What this task involves: Please find every line in the entries below that contains the string "Richard", and copy it.
Segment Start: Information supplied
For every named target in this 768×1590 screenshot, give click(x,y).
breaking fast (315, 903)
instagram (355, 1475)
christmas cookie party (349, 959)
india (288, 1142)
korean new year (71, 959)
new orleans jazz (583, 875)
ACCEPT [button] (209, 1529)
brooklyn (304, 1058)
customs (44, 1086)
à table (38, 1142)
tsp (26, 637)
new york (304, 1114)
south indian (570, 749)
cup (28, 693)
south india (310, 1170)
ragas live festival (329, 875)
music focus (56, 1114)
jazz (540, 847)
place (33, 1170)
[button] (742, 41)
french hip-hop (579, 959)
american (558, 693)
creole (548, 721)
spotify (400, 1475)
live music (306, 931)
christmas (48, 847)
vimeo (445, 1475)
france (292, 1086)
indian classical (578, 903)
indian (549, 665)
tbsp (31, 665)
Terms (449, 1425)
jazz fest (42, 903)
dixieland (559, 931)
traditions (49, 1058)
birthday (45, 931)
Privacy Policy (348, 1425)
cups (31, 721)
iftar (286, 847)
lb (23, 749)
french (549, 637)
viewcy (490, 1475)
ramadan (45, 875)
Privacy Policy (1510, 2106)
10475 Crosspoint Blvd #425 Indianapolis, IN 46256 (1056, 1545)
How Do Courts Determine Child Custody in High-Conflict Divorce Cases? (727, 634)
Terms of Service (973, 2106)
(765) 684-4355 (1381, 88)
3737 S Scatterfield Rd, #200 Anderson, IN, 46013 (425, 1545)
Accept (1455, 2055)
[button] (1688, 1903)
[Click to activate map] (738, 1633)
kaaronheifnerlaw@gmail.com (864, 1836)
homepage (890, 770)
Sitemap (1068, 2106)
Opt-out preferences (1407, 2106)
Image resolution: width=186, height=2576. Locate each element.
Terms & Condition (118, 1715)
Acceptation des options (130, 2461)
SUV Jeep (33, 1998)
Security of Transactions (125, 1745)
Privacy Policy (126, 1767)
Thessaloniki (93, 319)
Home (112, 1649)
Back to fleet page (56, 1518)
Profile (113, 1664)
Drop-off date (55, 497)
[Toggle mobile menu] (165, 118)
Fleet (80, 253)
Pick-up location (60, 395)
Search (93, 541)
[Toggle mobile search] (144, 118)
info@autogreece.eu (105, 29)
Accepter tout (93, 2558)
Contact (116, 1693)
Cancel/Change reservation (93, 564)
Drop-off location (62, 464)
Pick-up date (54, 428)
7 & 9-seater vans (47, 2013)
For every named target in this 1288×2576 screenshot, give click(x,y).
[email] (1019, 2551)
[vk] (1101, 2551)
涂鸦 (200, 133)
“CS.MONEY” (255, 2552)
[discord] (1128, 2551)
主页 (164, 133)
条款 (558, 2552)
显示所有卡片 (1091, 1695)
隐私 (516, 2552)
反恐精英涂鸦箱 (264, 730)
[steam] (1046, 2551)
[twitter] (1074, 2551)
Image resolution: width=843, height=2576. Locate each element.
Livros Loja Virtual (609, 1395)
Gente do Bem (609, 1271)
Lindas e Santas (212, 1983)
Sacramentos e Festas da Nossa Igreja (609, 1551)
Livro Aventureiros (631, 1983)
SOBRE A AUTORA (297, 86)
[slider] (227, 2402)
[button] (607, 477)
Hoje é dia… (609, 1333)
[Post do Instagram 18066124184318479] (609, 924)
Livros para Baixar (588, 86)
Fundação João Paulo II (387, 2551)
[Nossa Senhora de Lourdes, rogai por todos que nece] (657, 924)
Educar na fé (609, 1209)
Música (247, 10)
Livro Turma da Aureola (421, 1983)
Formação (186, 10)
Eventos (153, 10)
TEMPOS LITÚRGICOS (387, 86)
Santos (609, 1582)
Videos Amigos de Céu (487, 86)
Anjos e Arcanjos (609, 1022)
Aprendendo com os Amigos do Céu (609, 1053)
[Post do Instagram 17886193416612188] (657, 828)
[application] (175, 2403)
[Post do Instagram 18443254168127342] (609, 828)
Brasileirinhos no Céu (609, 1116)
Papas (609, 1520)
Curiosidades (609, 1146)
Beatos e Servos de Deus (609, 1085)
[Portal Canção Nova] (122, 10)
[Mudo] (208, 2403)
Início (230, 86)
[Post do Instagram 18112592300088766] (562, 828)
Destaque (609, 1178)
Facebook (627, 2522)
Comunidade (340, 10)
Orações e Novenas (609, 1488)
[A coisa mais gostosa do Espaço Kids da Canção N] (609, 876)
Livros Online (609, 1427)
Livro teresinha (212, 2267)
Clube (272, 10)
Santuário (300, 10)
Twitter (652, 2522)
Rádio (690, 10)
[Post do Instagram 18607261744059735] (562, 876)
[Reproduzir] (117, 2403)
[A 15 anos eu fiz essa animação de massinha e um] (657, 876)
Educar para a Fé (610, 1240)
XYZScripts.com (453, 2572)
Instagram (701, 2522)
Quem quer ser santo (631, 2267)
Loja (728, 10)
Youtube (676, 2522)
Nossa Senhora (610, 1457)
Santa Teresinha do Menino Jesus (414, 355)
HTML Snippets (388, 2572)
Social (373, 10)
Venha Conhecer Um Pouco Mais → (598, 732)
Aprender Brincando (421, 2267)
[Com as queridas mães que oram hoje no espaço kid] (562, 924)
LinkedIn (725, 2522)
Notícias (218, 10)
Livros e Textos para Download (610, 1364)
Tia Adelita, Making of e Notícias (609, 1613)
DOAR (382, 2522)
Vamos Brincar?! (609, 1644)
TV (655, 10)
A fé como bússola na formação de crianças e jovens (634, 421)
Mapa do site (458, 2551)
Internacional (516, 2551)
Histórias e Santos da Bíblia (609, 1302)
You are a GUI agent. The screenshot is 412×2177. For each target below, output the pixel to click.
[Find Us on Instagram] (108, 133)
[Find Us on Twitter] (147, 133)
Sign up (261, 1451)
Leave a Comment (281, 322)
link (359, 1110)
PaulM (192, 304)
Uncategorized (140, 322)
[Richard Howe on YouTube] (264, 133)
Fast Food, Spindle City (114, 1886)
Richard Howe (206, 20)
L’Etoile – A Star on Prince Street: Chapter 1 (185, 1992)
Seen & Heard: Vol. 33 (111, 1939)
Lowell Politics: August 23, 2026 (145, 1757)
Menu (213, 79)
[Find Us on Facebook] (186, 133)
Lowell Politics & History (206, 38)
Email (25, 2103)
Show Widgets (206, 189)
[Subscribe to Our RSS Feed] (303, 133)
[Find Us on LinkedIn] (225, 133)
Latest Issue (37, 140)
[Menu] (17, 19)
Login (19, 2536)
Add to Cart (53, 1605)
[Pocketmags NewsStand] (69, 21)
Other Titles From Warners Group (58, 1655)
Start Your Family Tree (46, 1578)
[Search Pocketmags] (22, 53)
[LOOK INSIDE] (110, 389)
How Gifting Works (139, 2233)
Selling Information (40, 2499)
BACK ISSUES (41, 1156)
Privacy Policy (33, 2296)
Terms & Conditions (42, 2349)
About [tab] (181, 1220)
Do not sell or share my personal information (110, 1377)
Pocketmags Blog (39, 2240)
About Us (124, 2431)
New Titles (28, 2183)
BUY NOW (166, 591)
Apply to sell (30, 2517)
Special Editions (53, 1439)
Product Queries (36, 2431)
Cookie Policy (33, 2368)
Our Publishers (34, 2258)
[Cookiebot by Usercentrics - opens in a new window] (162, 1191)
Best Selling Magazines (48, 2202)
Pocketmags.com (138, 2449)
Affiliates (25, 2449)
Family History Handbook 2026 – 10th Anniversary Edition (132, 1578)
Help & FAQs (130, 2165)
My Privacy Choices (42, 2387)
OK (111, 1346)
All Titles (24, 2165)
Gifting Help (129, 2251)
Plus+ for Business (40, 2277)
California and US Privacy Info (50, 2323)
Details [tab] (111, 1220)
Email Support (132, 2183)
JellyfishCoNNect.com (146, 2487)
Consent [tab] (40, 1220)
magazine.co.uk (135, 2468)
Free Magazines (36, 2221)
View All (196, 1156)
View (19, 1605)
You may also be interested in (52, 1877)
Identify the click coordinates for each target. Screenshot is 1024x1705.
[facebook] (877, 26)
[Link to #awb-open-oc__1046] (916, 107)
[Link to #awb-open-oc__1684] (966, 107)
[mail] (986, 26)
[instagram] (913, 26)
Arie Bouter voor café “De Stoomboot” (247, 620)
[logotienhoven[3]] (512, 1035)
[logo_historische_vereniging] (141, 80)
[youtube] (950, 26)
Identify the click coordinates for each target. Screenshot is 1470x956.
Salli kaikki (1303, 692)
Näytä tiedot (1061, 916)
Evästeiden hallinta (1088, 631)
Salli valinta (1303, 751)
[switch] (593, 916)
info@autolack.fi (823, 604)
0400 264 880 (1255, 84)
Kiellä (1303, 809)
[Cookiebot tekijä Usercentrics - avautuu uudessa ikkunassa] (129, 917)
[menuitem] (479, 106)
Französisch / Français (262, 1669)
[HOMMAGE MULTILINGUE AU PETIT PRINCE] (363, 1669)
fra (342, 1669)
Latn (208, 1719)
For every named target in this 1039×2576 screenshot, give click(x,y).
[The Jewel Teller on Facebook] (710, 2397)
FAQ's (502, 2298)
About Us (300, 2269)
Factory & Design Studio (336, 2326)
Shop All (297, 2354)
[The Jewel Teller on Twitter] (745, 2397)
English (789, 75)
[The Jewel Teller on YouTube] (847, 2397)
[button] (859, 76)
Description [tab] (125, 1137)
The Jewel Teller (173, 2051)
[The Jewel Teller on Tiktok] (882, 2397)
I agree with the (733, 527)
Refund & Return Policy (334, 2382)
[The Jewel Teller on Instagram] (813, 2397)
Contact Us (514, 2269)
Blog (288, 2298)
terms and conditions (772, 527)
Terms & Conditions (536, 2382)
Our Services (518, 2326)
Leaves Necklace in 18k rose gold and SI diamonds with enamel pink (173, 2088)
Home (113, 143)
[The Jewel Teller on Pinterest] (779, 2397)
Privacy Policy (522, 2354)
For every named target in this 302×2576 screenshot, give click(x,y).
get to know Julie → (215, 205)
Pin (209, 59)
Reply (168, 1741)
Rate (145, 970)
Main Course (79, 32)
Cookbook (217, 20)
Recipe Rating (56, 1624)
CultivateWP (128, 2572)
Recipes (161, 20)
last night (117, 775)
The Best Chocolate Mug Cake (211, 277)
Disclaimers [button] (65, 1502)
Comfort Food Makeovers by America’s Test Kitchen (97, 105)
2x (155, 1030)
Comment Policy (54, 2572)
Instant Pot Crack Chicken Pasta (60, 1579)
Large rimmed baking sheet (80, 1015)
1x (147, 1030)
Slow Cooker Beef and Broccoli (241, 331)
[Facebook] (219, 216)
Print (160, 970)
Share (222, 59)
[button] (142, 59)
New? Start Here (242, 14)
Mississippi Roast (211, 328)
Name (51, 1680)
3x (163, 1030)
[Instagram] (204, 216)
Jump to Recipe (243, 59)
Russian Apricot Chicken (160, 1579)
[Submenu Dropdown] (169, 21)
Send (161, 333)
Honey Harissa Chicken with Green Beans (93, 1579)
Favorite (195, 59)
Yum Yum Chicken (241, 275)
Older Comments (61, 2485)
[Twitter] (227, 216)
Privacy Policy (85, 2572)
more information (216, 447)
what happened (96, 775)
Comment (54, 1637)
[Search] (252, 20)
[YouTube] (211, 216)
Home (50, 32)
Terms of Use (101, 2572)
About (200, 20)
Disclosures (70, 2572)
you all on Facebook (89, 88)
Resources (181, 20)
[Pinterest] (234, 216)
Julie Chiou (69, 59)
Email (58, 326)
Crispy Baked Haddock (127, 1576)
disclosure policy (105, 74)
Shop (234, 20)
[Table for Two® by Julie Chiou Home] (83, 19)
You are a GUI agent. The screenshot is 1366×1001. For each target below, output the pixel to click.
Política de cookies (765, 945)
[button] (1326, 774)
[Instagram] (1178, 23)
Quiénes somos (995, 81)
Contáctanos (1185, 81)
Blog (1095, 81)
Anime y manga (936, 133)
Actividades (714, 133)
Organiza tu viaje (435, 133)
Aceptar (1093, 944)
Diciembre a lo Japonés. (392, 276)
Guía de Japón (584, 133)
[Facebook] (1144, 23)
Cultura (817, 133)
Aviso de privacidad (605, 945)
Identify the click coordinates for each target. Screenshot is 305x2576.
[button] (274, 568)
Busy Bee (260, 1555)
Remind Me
Segment End: Information supplied
Response to this exercise:
[Richard Howe on YouTube] (264, 133)
Richard Howe (206, 20)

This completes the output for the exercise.